## WORK INSTRUCTIONS
Exactly the lines from the start of the data below through the line containing "Image resolution: width=1277" must be returned, and no others.

## DATASET RECORDS
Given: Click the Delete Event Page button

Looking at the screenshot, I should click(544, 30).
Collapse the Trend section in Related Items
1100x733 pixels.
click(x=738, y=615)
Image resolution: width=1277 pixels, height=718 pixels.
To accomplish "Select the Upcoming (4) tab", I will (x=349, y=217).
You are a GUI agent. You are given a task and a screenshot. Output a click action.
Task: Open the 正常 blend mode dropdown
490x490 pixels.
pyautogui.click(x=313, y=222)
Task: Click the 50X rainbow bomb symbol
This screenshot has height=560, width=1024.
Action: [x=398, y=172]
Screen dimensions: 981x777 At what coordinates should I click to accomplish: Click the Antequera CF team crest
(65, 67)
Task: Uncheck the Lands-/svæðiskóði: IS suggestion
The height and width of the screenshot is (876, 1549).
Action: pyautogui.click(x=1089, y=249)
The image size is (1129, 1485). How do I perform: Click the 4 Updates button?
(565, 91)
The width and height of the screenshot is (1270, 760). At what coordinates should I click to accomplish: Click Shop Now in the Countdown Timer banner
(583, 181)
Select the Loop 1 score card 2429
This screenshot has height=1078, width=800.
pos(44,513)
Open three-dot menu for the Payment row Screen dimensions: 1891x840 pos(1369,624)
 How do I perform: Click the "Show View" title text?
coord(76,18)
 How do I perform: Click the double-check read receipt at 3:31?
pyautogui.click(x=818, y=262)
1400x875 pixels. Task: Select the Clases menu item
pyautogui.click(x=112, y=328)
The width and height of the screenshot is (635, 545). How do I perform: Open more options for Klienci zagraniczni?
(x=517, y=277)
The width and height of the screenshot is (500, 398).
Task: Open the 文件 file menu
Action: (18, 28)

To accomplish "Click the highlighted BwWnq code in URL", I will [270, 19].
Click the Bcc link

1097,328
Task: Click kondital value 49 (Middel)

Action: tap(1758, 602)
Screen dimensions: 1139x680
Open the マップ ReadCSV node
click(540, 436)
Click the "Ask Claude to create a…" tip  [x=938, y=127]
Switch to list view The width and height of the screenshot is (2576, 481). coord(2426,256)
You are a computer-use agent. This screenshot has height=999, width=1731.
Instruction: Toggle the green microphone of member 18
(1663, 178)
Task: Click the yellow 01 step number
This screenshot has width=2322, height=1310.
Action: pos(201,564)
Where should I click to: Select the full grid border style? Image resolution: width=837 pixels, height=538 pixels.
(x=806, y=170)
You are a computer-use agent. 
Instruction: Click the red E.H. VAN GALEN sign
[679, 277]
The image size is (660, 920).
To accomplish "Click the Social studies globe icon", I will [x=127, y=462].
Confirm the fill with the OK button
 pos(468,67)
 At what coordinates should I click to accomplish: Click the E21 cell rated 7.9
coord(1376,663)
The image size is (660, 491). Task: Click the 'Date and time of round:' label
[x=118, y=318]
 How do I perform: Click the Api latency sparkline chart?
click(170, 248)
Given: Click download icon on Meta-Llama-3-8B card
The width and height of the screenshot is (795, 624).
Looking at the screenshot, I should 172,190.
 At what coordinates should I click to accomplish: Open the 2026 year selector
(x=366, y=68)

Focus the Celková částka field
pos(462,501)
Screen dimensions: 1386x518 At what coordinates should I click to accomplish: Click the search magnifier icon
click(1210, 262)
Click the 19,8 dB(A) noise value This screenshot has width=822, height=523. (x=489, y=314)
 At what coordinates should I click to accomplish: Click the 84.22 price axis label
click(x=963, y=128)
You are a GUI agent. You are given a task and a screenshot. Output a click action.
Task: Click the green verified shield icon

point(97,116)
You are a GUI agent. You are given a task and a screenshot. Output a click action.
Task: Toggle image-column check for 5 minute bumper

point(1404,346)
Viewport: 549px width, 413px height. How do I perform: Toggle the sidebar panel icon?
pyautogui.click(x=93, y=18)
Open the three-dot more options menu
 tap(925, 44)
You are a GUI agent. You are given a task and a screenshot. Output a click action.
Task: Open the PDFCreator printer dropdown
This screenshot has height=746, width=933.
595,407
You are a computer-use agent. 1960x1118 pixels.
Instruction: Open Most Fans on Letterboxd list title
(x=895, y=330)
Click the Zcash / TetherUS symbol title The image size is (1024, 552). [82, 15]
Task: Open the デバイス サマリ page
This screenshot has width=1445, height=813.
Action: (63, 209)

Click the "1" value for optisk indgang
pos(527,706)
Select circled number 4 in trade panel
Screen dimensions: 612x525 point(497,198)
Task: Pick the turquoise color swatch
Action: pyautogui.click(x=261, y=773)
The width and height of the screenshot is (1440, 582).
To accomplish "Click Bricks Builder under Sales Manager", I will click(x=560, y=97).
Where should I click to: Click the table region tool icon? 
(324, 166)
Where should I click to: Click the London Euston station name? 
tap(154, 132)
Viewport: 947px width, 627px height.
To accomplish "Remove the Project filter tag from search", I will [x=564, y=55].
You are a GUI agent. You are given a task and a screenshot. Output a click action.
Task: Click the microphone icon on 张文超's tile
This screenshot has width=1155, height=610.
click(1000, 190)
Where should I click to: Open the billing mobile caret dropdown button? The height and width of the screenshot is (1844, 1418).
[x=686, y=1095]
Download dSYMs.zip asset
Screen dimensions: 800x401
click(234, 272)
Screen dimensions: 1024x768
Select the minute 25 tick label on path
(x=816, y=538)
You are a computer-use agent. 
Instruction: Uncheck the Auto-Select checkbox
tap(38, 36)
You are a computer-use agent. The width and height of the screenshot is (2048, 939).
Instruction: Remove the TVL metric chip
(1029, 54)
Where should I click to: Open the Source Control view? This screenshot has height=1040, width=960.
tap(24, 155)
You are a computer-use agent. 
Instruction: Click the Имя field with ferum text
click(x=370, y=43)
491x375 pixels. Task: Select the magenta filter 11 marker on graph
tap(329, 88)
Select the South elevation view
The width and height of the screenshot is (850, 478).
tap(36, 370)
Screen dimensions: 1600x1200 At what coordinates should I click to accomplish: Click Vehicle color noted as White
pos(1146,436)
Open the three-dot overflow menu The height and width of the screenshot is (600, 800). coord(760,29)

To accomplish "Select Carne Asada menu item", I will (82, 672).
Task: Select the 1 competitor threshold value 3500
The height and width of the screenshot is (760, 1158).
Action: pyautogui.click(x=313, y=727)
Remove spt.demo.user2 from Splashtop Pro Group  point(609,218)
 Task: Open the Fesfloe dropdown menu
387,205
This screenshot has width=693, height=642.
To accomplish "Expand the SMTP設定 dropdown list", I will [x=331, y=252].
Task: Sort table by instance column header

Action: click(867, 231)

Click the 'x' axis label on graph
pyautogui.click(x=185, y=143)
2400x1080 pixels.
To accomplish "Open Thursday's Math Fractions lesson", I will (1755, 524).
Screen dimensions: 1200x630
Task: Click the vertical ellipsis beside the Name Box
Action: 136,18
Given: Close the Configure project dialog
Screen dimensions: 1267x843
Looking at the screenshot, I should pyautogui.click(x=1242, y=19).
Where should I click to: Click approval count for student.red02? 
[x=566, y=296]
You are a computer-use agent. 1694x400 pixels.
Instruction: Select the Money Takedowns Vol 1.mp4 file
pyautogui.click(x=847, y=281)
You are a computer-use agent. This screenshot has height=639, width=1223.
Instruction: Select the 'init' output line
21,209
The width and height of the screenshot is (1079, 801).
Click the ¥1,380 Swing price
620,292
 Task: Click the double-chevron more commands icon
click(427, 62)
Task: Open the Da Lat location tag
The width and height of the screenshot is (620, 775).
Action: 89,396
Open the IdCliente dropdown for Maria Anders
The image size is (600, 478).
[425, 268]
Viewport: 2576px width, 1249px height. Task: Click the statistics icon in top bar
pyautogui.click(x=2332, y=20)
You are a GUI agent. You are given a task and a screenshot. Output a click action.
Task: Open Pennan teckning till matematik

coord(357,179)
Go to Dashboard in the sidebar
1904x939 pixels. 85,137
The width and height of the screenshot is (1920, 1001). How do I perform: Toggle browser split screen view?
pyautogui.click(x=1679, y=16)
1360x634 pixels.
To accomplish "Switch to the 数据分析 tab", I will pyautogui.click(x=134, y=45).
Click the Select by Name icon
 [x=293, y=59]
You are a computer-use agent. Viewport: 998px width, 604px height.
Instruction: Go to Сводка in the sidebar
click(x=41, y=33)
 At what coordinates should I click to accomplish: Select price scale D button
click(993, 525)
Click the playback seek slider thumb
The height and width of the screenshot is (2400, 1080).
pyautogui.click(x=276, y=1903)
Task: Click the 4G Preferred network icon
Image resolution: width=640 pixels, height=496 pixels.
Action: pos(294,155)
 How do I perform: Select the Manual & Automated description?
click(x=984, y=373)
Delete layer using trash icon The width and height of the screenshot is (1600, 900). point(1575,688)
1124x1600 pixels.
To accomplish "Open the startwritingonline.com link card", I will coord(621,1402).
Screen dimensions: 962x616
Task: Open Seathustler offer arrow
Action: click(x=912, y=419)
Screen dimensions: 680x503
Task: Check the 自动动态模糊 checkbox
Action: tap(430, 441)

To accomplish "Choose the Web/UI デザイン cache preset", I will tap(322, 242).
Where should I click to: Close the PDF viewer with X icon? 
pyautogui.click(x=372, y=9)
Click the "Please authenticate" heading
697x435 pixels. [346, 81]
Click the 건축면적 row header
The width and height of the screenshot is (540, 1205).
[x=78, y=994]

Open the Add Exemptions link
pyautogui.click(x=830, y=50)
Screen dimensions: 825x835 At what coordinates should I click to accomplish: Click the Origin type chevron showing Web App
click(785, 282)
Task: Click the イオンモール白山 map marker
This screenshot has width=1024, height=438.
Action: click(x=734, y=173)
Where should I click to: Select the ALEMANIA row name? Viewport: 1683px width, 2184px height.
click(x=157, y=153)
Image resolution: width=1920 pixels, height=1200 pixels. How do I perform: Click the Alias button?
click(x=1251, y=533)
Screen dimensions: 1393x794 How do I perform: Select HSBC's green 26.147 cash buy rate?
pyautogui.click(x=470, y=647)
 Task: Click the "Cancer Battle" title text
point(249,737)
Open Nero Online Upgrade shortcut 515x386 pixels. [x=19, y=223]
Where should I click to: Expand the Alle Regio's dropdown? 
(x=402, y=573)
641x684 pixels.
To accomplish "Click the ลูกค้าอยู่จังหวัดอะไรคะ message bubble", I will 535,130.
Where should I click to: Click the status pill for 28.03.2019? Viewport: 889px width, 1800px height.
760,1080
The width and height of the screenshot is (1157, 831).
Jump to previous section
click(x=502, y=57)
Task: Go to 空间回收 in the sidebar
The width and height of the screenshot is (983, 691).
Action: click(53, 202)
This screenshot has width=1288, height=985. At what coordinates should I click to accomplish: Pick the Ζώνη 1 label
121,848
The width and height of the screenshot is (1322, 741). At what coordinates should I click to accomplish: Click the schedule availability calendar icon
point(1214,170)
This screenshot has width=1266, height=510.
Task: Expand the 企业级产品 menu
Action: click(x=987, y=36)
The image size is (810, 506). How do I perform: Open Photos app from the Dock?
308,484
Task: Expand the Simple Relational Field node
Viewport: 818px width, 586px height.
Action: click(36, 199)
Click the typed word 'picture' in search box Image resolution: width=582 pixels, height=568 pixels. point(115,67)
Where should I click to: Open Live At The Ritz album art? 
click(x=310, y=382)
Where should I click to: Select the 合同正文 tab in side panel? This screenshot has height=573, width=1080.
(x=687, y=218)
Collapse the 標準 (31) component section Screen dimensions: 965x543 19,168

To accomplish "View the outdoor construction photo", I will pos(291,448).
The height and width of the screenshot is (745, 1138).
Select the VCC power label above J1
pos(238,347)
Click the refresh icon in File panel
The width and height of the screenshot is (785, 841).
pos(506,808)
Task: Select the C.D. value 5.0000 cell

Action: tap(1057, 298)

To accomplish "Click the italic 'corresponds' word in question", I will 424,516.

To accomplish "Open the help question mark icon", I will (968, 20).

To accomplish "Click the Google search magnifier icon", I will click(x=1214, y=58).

## OUTPUT OF THE EXERCISE
Given: Click the Delete Event Page button

Looking at the screenshot, I should click(544, 30).
Collapse the Trend section in Related Items
1100x733 pixels.
click(x=738, y=615)
Image resolution: width=1277 pixels, height=718 pixels.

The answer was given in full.